The Bill is unlikely to be considered in the Senate until after the Winter recess in August. If it is passed in the Senate it will be sent to the House of Representatives for consideration. The Opposition will need the support of the minor parties to get the bill passed in the Senate.
Human oversight of the IAT and the tool itself, have been some of the most contentious issues of last year's aged care reforms.

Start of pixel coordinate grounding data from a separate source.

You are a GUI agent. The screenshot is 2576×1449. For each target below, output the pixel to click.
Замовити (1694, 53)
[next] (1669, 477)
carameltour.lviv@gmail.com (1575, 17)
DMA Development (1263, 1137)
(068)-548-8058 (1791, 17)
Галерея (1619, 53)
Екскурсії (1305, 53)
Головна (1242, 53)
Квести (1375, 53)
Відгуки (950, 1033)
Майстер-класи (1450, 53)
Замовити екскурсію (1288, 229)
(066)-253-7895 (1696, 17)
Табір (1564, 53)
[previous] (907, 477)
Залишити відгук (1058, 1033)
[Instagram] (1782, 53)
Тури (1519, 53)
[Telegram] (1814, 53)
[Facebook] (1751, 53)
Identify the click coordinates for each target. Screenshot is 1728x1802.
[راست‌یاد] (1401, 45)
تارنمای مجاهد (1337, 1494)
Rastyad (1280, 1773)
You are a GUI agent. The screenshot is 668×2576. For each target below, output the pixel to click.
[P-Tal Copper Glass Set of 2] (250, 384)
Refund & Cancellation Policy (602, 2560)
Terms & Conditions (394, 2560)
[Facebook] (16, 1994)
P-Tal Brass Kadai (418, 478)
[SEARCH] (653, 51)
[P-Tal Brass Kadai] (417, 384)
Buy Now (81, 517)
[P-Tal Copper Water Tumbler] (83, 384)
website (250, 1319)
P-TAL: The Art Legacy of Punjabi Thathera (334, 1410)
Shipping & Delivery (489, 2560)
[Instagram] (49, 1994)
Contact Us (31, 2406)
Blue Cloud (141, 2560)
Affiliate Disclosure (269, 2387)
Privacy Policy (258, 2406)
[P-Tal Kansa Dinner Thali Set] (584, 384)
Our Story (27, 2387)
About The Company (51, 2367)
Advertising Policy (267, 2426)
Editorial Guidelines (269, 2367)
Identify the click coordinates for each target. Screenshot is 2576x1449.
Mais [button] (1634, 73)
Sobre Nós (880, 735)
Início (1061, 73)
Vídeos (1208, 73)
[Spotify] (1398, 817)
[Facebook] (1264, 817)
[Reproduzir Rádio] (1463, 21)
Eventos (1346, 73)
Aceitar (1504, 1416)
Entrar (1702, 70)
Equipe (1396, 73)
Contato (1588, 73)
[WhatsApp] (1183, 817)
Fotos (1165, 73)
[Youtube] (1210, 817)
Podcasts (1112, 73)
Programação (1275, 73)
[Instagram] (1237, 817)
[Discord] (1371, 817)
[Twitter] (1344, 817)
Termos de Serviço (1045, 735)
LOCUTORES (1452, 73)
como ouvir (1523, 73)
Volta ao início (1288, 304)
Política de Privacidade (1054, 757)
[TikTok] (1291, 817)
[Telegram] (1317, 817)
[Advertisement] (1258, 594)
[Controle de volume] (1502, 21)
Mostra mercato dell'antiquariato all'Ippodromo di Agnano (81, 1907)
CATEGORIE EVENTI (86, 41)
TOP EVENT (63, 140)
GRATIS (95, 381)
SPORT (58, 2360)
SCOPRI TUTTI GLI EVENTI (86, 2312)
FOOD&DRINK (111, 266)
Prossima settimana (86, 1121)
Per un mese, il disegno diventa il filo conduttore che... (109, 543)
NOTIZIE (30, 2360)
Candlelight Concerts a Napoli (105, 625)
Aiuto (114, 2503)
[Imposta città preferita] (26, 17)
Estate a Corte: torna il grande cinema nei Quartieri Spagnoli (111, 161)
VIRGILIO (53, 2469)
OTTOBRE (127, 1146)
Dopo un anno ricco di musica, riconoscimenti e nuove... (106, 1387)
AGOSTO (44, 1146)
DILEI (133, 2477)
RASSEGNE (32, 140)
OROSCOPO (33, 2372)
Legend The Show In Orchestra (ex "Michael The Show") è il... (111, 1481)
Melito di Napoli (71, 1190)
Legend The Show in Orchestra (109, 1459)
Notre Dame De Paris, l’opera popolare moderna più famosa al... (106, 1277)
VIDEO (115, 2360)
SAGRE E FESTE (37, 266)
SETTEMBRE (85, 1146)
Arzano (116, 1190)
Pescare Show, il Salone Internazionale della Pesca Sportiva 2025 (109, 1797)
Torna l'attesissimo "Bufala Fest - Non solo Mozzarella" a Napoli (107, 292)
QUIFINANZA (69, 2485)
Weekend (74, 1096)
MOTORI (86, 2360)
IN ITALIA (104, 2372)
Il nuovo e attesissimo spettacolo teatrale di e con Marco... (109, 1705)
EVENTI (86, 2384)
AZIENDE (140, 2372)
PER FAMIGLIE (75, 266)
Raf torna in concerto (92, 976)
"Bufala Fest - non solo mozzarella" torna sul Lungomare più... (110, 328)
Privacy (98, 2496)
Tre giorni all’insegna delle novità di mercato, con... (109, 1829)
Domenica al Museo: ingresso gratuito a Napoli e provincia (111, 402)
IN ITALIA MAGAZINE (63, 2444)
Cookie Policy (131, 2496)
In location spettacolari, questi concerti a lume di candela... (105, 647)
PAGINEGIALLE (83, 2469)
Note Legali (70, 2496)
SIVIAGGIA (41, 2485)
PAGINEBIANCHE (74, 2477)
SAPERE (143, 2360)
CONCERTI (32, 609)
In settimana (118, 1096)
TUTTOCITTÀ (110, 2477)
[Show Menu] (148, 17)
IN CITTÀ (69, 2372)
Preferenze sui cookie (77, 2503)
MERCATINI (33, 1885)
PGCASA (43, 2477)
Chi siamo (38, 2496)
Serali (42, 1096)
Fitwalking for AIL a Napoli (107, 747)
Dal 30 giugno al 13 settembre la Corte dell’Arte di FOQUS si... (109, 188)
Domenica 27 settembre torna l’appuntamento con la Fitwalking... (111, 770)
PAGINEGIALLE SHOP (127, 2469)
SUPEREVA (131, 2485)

In April, the Australian and New Zealand Society for Geriatric Medicine (ANZSGM) called for an urgent review of the Integrated Assessment Tool (IAT) saying it "risks under-identifying frailty, vulnerability and clinical complexity" at the entry point of the aged care system.
At a Senate hearing in April, long-standing concerns from operators, peak bodies and the community about the quality of Integrated Assessment Tool (IAT) decisions reached Federal Parliament.
In the House of Representatives in February, Independent MP Dr Monique Ryan asked the Minister for Aged Care and Seniors Sam Rae: “Minister, are these once-in-a-generation reforms just ‘robo aged care’?”